Town Supervisor Kathy Burke Gonzalez said the town recently passed legislation reducing the minimum lot size for accessory dwelling units (ADUs) from 20,000 square feet to 15,000 square feet and removed the requirement that a property owner be a year-round resident to build an ADU.
Gonzalez said the town is preparing an ADU construction loan/grant program that would use about $1 million from the community housing fund to offer $10,000 grants to homeowners to build ADUs, supplementing a prior nonprofit pilot in western Suffolk that had strong interest but limited eligibility.

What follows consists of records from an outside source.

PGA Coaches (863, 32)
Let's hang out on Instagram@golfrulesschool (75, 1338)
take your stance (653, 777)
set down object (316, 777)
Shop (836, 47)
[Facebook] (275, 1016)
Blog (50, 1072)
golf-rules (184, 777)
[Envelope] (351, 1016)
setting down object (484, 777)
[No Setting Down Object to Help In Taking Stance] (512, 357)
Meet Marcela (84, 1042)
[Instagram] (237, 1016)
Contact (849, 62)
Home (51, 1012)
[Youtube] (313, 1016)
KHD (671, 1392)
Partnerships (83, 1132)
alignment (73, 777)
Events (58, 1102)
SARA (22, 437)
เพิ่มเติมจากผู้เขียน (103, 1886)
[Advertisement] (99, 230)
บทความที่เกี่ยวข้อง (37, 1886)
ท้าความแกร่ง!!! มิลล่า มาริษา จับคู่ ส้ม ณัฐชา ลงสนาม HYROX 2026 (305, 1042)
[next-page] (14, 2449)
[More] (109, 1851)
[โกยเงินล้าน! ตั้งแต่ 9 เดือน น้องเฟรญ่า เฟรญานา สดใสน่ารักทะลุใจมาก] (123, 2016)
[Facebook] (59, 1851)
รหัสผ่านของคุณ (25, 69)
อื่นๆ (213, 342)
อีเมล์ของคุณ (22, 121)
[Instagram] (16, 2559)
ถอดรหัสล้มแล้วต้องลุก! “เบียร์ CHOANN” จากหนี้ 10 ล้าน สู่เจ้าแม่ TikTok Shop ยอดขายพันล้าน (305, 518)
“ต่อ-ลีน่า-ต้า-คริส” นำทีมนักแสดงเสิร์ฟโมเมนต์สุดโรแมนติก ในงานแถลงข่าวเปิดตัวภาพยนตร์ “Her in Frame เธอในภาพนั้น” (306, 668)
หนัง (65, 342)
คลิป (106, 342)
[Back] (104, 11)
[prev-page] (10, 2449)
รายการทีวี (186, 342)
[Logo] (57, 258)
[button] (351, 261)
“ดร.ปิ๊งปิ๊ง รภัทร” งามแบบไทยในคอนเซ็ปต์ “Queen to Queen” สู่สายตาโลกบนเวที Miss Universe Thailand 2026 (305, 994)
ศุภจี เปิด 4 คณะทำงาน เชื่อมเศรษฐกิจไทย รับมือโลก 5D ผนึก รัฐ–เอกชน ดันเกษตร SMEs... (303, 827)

On first-time homebuyer assistance, Gonzalez described a CHF-funded down-payment program that offers a $30,000, interest-free assistance amount for qualifying buyers of homes up to roughly $1.7 million; the town does not recapture repayment until sale of the home, she said. Gonzalez said the CHF has collected “over $25 million” since it was enacted and that the fund accepts requests from housing providers and developers for loans, acquisitions and infrastructure support.
Gonzalez directed interested residents to the housing office on Bluff Road for program details and said town staff (director Mark Morgan Perez, and staff Linda Norris and Joanne Pilgrim) are the primary contacts. She also noted the recently adopted code changes must be filed with the New York State Department of State and that the town is updating its website with the new guidance.
Next steps: the town will finalize program rules and post application information on the housing office website; interested homeowners should contact the housing office to learn eligibility and timing.